• [PAGE EXCERPT]

Shrikrishna Venkataraman
About Shrikrishna Venkataraman
Shrikrishna (“Krish”) Venkataraman, 48, is nominated to join authID’s Board at the June 26, 2025 annual meeting; he is a seasoned technology and Wall Street executive with experience as President, CFO, COO/CAO and public/private board member, spanning IPO readiness, enterprise transformations, and IT/cybersecurity governance. He was President of Daitaku (2023–April 2025), CFO of Socure (2022–2023), and Co‑President/CFO of KnowBe4 (2018–2022, and served as a board member for a subsequent year); he holds a B.S. from Carnegie Mellon and an MBA from Cornell’s Johnson School .
Past Roles
| Organization | Role | Tenure | Committees/Impact |
|---|---|---|---|
| Daitaku | President | 2023–Apr 2025 | Led AI firm; multi-disciplinary leadership across sales/IT/cyber governance |
| Socure Inc. | Chief Financial Officer | 2022–2023 | CFO scope incl. treasury, controllership, M&A, investor relations |
| KnowBe4 Inc. | Co‑President & CFO; subsequent Board member | 2018–2022; board member for a subsequent year | Led large-scale transformations; human risk management platform experience |
| Dealogic; Lehman Brothers; NYSE Euronext; American Express; Deloitte Consulting | Various leadership roles | Not disclosed | Prior leadership across finance/operations/IT; builds cross-functional governance muscle |
External Roles
| Organization | Position | Public Company? | Notes |
|---|---|---|---|
| KnowBe4 Inc. | Board member (subsequent year after 2018–2022) | Formerly public (Nasdaq: KNBE), then private | Cybersecurity/human risk management board exposure |
No other current public company directorships are disclosed for Venkataraman .
Board Governance
- Committee assignments: Not disclosed for Venkataraman in the 2025 nominee slate; committee membership to be designated post‑election .
- Board structure: Standing Audit, Compensation, and Governance Committees; committee chairs indicated in the proxy (“*”), Lead Independent Director is Michael L. Koehneman .
- Independence: authID states four independent directors with all Audit and Compensation members independent, and a majority of Governance independent; independence determinations follow Nasdaq/Rule 10A‑3 criteria and are made by the Board .
- Attendance (context): In 2024, the Board held nine meetings; Audit (4), Compensation (2), Governance (1). Each director attended all Board/committee meetings for their service, except one Board absence by a single director .
| 2024 Meeting Counts | Board | Audit | Compensation | Governance |
|---|---|---|---|---|
| Meetings held | 9 | 4 | 2 | 1 |
Fixed Compensation
| Policy Component | Detail |
|---|---|
| Annual cash retainer (non‑employee director) | $8,000, paid quarterly |
| Annual cash retainer (committee chair) | $10,000, paid quarterly |
Context – 2024 actual cash paid to non‑management directors:
| Director | Cash Compensation ($) |
|---|---|
| Michael Koehneman | 10,000 |
| Jacqueline White | 10,000 |
| Michael Thompson | 8,000 |
| Ken Jisser | 8,000 |
| Kunal Mehta | 6,151 |
Venkataraman was not on the Board in 2024; his cash retainer would follow the policy after election .

• [GIVEN RECORDS]
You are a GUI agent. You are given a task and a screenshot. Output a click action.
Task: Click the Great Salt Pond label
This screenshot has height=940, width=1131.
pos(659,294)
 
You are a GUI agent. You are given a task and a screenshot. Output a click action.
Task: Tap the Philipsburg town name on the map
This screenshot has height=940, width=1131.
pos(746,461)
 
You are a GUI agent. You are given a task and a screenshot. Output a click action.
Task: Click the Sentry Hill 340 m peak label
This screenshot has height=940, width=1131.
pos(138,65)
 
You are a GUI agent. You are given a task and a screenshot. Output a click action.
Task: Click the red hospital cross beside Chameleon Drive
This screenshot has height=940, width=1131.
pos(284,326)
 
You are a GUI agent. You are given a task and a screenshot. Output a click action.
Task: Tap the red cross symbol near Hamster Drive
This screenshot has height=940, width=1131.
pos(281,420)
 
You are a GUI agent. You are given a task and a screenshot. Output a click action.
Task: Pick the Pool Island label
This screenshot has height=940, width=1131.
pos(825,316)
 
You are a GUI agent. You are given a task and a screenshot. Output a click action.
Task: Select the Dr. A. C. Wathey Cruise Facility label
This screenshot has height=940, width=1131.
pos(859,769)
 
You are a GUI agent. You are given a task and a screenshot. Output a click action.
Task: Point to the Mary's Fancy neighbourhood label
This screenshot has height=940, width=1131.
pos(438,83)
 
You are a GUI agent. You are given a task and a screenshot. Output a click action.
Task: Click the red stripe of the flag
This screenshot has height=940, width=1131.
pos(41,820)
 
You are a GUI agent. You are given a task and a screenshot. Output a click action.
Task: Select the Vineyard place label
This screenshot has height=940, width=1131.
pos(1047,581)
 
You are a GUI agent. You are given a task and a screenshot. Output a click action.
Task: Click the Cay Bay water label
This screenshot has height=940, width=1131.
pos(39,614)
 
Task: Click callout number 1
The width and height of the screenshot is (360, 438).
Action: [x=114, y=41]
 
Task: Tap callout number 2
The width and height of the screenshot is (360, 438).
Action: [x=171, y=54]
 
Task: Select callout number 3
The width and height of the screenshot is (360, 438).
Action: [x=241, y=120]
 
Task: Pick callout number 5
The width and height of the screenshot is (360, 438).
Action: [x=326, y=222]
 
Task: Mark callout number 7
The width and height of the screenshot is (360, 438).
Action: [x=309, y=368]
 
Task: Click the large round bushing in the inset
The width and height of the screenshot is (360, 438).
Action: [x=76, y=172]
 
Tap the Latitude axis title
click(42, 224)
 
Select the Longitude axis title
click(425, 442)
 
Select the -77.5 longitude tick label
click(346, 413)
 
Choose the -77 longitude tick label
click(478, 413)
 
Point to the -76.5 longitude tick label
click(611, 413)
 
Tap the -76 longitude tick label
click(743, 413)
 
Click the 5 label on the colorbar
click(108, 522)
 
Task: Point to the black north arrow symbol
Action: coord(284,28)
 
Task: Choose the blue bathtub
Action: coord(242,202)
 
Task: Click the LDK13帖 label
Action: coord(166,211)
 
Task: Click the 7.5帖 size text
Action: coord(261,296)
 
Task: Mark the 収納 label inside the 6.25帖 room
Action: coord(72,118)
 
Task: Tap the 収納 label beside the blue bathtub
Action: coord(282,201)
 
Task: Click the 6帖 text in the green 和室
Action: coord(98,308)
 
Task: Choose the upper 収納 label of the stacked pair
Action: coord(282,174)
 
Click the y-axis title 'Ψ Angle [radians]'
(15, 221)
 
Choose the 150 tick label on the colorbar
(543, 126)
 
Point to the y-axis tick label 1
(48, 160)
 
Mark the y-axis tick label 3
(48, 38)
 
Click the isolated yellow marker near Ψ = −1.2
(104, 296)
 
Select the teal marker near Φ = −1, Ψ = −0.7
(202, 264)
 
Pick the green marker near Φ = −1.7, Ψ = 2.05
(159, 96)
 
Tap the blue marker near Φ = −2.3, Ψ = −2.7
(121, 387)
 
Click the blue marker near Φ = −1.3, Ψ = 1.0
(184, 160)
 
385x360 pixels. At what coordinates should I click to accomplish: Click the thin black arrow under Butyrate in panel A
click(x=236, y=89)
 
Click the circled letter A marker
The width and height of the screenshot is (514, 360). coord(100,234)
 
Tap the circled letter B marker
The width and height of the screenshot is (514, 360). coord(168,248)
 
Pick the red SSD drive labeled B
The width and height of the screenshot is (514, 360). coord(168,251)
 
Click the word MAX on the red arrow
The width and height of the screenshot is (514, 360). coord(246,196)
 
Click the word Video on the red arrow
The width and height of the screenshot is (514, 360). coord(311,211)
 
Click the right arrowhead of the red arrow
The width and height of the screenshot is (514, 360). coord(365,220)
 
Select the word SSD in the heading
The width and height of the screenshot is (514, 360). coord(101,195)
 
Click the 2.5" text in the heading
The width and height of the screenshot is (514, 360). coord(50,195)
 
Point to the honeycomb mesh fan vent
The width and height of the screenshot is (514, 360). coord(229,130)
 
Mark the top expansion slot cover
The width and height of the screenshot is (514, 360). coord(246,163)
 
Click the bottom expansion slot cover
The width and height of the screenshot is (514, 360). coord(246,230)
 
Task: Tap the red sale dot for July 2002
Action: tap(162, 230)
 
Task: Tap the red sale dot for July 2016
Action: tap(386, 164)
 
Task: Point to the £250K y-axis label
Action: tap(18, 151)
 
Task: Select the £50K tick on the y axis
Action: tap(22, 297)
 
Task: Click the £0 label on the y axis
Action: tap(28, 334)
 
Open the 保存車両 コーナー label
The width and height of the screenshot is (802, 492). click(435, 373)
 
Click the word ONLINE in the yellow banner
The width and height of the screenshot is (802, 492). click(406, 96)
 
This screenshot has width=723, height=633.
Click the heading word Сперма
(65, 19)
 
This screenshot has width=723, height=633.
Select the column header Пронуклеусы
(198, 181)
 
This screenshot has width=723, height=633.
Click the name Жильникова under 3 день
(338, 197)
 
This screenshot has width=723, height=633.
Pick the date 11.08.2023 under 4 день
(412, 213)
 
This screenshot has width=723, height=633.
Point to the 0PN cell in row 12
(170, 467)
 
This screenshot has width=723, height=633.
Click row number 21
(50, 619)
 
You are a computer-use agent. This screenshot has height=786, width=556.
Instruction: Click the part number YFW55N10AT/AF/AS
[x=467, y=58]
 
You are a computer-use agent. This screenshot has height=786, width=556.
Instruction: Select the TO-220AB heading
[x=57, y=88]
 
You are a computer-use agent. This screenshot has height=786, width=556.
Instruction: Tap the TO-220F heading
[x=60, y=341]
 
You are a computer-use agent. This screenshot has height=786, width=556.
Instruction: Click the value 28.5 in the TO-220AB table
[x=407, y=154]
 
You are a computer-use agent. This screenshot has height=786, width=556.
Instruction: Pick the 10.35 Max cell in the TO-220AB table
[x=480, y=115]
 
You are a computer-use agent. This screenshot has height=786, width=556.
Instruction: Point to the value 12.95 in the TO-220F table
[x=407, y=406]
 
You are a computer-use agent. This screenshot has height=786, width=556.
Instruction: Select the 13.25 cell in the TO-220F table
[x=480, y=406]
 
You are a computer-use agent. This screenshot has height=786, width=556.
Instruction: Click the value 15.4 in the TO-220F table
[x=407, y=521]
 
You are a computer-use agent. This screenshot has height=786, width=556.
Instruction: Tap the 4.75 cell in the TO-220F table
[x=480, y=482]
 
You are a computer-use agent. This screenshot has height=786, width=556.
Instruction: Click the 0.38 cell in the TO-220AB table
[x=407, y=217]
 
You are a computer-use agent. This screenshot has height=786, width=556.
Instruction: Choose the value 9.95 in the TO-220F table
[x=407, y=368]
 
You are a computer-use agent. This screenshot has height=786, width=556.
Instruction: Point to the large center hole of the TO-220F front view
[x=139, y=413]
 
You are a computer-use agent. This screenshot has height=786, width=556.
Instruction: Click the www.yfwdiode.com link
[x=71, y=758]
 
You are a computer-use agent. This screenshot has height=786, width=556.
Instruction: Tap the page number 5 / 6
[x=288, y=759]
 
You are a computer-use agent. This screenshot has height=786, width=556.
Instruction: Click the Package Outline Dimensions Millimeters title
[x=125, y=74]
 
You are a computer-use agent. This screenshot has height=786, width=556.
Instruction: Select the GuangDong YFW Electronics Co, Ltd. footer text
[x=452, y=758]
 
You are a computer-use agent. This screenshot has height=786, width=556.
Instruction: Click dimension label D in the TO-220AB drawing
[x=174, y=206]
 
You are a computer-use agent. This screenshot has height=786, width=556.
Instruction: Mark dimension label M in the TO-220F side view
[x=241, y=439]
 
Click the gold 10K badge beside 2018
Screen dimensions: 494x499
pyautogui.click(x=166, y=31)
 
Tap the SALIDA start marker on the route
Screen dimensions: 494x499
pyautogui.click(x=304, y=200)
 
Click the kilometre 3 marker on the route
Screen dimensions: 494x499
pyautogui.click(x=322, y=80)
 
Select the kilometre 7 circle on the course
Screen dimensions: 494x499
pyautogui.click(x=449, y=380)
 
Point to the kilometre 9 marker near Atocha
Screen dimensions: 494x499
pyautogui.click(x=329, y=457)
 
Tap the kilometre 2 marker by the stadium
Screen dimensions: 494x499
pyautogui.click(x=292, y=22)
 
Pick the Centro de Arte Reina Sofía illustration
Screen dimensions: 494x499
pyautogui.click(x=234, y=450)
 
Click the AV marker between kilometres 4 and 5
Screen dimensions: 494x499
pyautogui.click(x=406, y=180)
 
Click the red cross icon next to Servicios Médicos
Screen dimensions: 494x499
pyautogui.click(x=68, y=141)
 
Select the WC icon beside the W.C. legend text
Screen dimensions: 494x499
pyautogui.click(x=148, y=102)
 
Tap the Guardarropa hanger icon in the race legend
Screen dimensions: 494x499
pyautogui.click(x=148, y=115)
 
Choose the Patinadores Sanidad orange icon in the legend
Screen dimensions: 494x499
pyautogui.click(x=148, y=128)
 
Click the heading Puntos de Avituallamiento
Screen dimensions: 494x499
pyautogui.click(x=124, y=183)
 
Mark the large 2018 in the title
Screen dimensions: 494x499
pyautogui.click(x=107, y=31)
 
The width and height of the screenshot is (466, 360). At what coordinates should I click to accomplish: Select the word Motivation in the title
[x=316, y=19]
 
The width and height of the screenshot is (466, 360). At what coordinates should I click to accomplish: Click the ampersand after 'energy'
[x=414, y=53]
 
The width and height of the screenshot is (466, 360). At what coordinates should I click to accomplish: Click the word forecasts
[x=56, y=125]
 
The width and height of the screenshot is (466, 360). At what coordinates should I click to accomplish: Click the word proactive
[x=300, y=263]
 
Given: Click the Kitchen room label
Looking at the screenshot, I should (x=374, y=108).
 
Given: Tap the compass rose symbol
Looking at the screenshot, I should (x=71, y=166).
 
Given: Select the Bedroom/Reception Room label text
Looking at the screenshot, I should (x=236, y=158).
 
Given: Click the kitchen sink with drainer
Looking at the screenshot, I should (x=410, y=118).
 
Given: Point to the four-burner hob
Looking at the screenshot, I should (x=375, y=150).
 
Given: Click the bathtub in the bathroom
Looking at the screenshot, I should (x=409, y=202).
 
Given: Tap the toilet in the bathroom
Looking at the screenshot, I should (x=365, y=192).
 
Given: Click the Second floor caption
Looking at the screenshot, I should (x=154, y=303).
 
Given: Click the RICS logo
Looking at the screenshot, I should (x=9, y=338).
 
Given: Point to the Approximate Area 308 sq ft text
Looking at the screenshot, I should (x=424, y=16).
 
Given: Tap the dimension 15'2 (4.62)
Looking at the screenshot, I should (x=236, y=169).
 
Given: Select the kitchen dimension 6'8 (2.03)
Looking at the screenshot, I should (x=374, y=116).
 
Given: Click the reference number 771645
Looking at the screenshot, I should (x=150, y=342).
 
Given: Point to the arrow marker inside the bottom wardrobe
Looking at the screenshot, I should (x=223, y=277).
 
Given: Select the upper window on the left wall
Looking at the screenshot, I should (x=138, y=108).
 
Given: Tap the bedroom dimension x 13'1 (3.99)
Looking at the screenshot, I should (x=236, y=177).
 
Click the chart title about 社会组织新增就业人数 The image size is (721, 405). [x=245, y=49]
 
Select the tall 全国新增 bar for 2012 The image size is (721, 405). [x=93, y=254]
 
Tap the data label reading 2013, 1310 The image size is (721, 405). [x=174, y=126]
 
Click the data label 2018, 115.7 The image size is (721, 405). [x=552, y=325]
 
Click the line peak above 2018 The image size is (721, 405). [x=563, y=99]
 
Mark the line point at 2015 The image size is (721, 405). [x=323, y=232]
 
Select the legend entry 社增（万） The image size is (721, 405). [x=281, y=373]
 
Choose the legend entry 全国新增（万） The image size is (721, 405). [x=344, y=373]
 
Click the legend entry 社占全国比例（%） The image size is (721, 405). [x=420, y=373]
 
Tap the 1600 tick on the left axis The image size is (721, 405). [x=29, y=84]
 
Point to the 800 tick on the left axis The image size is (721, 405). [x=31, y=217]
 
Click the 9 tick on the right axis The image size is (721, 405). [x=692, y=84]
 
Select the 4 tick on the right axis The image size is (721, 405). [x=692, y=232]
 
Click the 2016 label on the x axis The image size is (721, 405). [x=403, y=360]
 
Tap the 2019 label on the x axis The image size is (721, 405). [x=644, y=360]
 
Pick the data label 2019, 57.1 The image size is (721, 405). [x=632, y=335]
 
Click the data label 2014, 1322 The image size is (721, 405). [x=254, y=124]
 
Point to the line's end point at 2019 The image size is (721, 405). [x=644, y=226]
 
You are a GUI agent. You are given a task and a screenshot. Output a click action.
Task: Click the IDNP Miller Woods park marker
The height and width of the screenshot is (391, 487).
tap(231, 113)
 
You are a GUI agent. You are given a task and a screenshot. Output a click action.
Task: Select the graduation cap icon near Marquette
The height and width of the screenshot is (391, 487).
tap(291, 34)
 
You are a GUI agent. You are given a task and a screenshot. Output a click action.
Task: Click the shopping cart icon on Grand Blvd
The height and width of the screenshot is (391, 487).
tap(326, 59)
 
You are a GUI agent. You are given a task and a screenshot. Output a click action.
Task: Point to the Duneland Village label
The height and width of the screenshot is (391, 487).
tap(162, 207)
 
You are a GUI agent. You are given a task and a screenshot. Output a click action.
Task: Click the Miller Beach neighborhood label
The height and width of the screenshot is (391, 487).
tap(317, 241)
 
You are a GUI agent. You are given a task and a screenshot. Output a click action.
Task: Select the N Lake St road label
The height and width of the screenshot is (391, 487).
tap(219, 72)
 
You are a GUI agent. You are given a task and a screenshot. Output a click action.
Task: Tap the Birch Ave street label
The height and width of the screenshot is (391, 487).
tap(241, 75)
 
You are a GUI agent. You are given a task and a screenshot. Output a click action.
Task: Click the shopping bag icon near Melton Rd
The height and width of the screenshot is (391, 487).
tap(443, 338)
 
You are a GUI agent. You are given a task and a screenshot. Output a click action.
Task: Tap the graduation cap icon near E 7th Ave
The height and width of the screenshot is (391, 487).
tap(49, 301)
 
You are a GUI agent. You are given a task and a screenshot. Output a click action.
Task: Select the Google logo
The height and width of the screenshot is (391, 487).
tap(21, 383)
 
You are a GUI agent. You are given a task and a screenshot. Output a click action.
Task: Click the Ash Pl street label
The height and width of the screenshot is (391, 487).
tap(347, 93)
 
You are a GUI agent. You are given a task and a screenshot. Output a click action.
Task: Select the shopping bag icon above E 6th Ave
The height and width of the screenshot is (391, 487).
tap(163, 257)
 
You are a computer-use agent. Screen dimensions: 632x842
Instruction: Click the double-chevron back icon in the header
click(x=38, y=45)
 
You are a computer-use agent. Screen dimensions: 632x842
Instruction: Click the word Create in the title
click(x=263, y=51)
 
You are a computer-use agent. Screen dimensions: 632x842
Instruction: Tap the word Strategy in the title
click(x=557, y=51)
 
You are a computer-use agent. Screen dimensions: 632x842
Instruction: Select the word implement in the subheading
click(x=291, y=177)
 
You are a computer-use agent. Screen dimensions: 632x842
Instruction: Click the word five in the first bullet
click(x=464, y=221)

• [WHAT YOU WILL DO]
1. Duplicate the part of the Shrikrishna Venkataraman profile from "- Board structure: Standing" to "L. Koehneman .", word for word.
2. According to the Shrikrishna Venkataraman profile, who is authID's Lead Independent Director?

• [RESULTS FOR THE EXERCISE]
1.
- Board structure: Standing Audit, Compensation, and Governance Committees; committee chairs indicated in the proxy (“*”), Lead Independent Director is Michael L. Koehneman .

2. Michael L. Koehneman